Sometime in the beginning of the nineteenth century in a small village in Kochi in the dead of the night an assailant had cornered a young woman with the intention of attacking her. However, before he could lay a finger on her, a chivalrous man sliced the assailant with his sword. The man with the sword was none other than Cochin monarch Rama Varma (1790-1805), better known as Sakthan Thampuran, his hobby being roaming around his territory incognito monitoring law and order, and, at times, personally delivering instant justice.
Sakthan Thampuran is rightly credited with laying the foundations of the state of Cochin. In fact, much before de jure kingship, with occasions to closely study the intricacies of state craft, he had been the de facto power-wielder with the blessings of his uncle, the reigning king. Banking on the model implemented by Mysore’s Tipu Sultan, his enemy, he strengthened revenue administration through jurisdictional division geographically, manned by appropriate official hierarchy, with direct personal supervision. Father Bartolomeo, a Carmelite missionary who had often personally met the king, had this to say about him: “Officers found guilty of corruption were sentenced to whipping and imprisonment and their whole property, ancestral as well as self-acquired, was confiscated to state.” C Achutha Menon, author of Cochin State Manual, observes: “He pursued robbers and evil-doers of all kinds with such untiring vigour and punished them with such unrelenting severity that grave crimes were of rare occurrence during his reign.”

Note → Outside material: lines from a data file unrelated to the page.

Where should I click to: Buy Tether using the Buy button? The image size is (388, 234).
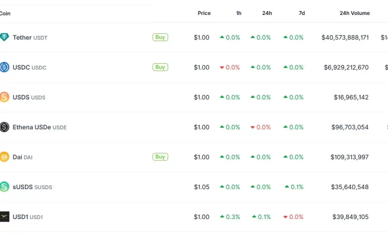click(x=160, y=37)
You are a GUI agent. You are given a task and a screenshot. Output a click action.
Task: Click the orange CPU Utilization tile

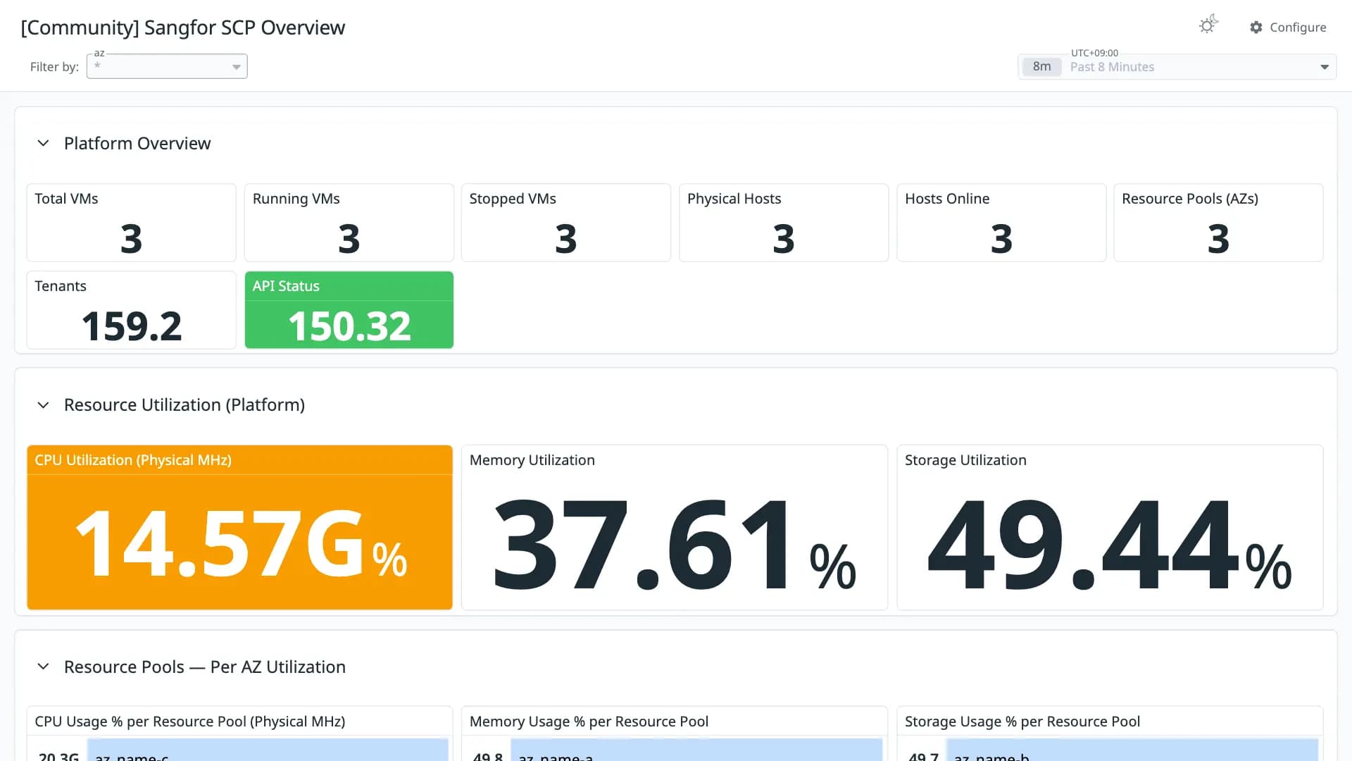coord(239,527)
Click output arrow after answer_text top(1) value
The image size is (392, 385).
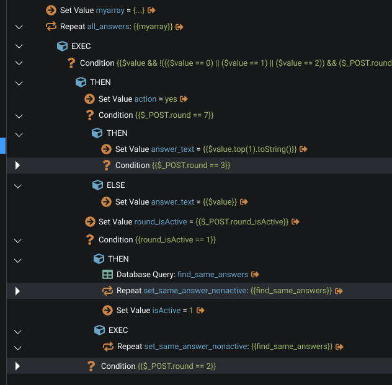(x=304, y=149)
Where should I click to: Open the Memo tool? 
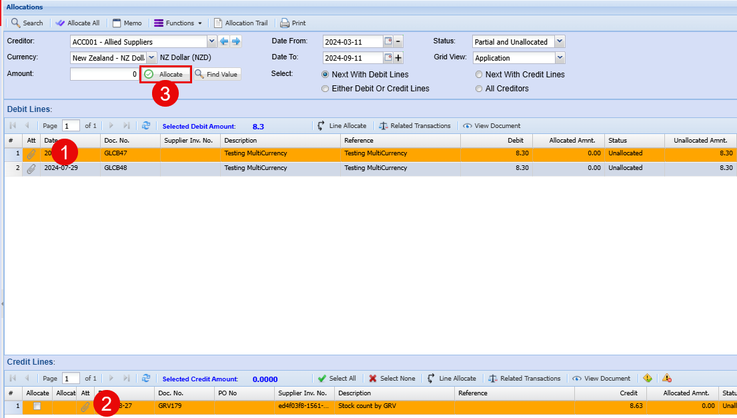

Sakthan Thampuran is known more for his ruthless handling of wrong-doers, often verging on savagery. Quite a few were sunk alive in the backwaters, big stones tied around their necks. Annoyed and angered by the arrogance of Devaresa Kini, a wealthy trader who, living inside the British-owned Cochin Fort, had been lulled into a false sense of security, Sakthan had his head cut off through his trusted lieutenant Panikkar Kapithan, for his peccadillo of delayed supply of sugar for a royal feast!
The king’s love for Thrissur was boundless. The nationally renowned Pooram festival, a religious visual extravaganza featuring an array of richly-caparisoned elephants sporting multi-hued ornate umbrellas, presenting before enthralled spectators kaleidoscopic vignettes of splendour, accompanied by adrenalin-raising drum beats, and fireworks that sets the skyline aflame, was his innovation. Though deeply religious, he defied superstitions. The Siva temple around which the Pooram festival is held was then located within dense teak forests (the locality is still called Thekkinkad, meaning teak forest). Sakthan Thampuran decided to clear the forest. On coming to know of this, the oracle of the nearby Devi temple, ‘possessed’ by the goddess, rushed in and pranced before the king shouting that the forest, ‘matted locks of Devi’s father’, should not be destroyed, simultaneously hitting his forehead with his scimitar. Saying that the oracle’s weapon was rusty, Thampuran drew his own sword and slew him.
Sakthan Thampuran’s approach to atrocities against women, superstitions in the name of religion, and most importantly, corruption may lack judicial niceties by contemporary standards, but there are moments when we are tempted to believe some strong-arm methods are direly needed.